美国国家公共电台 NPR 'Somebody's On My Side': 3 Men Who Escaped Poverty Help Others Find A Way Out(在线收听

 

LEILA FADEL, HOST:

NPR's Pam Fessler has reported on efforts to fight poverty in the U.S. for over a decade. Along the way, she's seen how sometimes a single person can have the most impact. On a recent trip to Albany, N.Y., she met three men who grew up in poverty and are now trying to help others get out. She has this reporter's notebook.

PAM FESSLER, BYLINE: Paul Collins-Hackett sits in Albany's Youth Opportunity Office trying to guide a teenage boy through the ins and outs of getting a job.

PAUL COLLINS-HACKETT: If you're early, you're on time. If you're on time, you're late. If you're late, you might as well not show up.

FESSLER: He's like a big brother - encouraging, but direct. When the young man tells Collins-Hackett that he wants the job to help his mother...

UNIDENTIFIED PERSON: So I can help her pay bills and stuff so that we're not getting kicked out of houses all the times and moving around a lot.

FESSLER: ...Collins-Hackett leans in even closer.

COLLINS-HACKETT: I completely respect that struggle. My father passed away when I was 3. And my mother's blind. So I've always been super poor and having to help out with bills and stuff like that. So the fact that you have all those people that you're helping and you're just rising to the occasion, good brother. However I can help, let me know, please.

FESSLER: And so it goes in Albany's poorest neighborhoods, where a recent study found that teens face some of the toughest conditions in the country - crime, inadequate housing, missing parents. Several people who grew up in similar circumstances are now working with the city and nonprofits to help these kids survive and hopefully thrive.

JONATHAN JONES: I've been a part of every government program you can think of.

FESSLER: Collins-Hackett's boss Jonathan Jones credits his single mother's persistence for getting him where he is today.
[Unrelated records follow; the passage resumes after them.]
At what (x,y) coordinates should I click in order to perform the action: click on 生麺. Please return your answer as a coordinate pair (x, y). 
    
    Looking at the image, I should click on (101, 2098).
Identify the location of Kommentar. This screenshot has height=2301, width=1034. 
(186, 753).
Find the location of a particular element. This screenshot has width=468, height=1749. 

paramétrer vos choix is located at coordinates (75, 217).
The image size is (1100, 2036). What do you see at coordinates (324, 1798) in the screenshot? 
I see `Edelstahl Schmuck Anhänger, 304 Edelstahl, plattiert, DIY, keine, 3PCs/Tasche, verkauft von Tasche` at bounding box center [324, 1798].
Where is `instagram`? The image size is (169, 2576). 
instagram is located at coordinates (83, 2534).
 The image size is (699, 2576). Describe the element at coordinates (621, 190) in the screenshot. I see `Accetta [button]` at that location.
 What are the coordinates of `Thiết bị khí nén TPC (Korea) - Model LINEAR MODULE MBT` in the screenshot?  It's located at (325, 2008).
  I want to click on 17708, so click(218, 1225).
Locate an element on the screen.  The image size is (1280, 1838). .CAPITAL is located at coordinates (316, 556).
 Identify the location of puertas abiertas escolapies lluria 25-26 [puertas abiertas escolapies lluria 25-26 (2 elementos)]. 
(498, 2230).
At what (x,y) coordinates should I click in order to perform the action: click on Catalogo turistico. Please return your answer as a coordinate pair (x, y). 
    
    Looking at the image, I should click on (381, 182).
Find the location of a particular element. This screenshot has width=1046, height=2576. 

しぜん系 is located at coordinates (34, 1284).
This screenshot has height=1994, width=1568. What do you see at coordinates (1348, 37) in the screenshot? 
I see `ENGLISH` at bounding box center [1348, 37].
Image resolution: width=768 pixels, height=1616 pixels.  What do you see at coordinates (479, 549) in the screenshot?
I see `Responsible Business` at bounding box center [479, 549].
The city's commissioner of Recreation, Youth and Workforce Services, Jones says she pushed him to take advantage of every academic opportunity. Now on the wall of the office that Jones runs is a mural painted by one of the teens he mentored, a 17-year-old gang member.

JONES: Yeah. This is him walking off the steps in order to become me or a person in a suit.

FESSLER: The mural shows a young man - his pants hanging below his bottom - leaving behind a gun, a knife and a needle and heading up towards a man with his arm extended.

JONES: And this is the things that he sees as success.

FESSLER: There are pictures of a house, a car, a diploma and symbols for peace of mind.

So where is he now?

JONES: Nobody knows.

FESSLER: Doesn't that bother him, I ask.

JONES: No, because I know I had an impact. He won't forget this.

FESSLER: Jones says you have to do what you can and hope for the best. Research shows that there are many factors that can help break the cycle of poverty - good schools, access to health care, safer neighborhoods. But there's no magic bullet. Sometimes, it's a combination of things or an encounter with the right person or experience.

JUSTIN GADDY: I was really deep into violence. You know, that was my thing.

FESSLER: Justin Gaddy has an office a few blocks from Jones'. He had very little supervision growing up and got so deep into gangs and guns that in his late teens, he was convicted on federal racketeering charges. He faced the possibility of life in prison.

GADDY: When I actually got sentenced, I didn't get the time I was supposed to get.

FESSLER: Instead, he got only six years.

GADDY: That made me think, like, damn, somebody's on my side.

FESSLER: Just the lucky break he needed to start thinking about turning his life around. Now, years later, he's an outreach worker trying to stop other teens from falling into gang life. Like Collins-Hackett and Jones, Gaddy thinks it's crucial that the kids he deals with recognize that he knows exactly what they're up against.

GADDY: Like, I went through the same thing. I said, look at me now. I would have never thought I'd be where I'm at right now. And I got here by taking this route. And I'm like, and this is how we can help you.

FESSLER: Which, in his case, is redirecting them from the streets into sports, jobs and other activities. All three of these men know they can't help everyone, but they realize from their own experiences that those they do reach might someday succeed and inspire somebody else. Pam Fessler, NPR News, Albany, N.Y.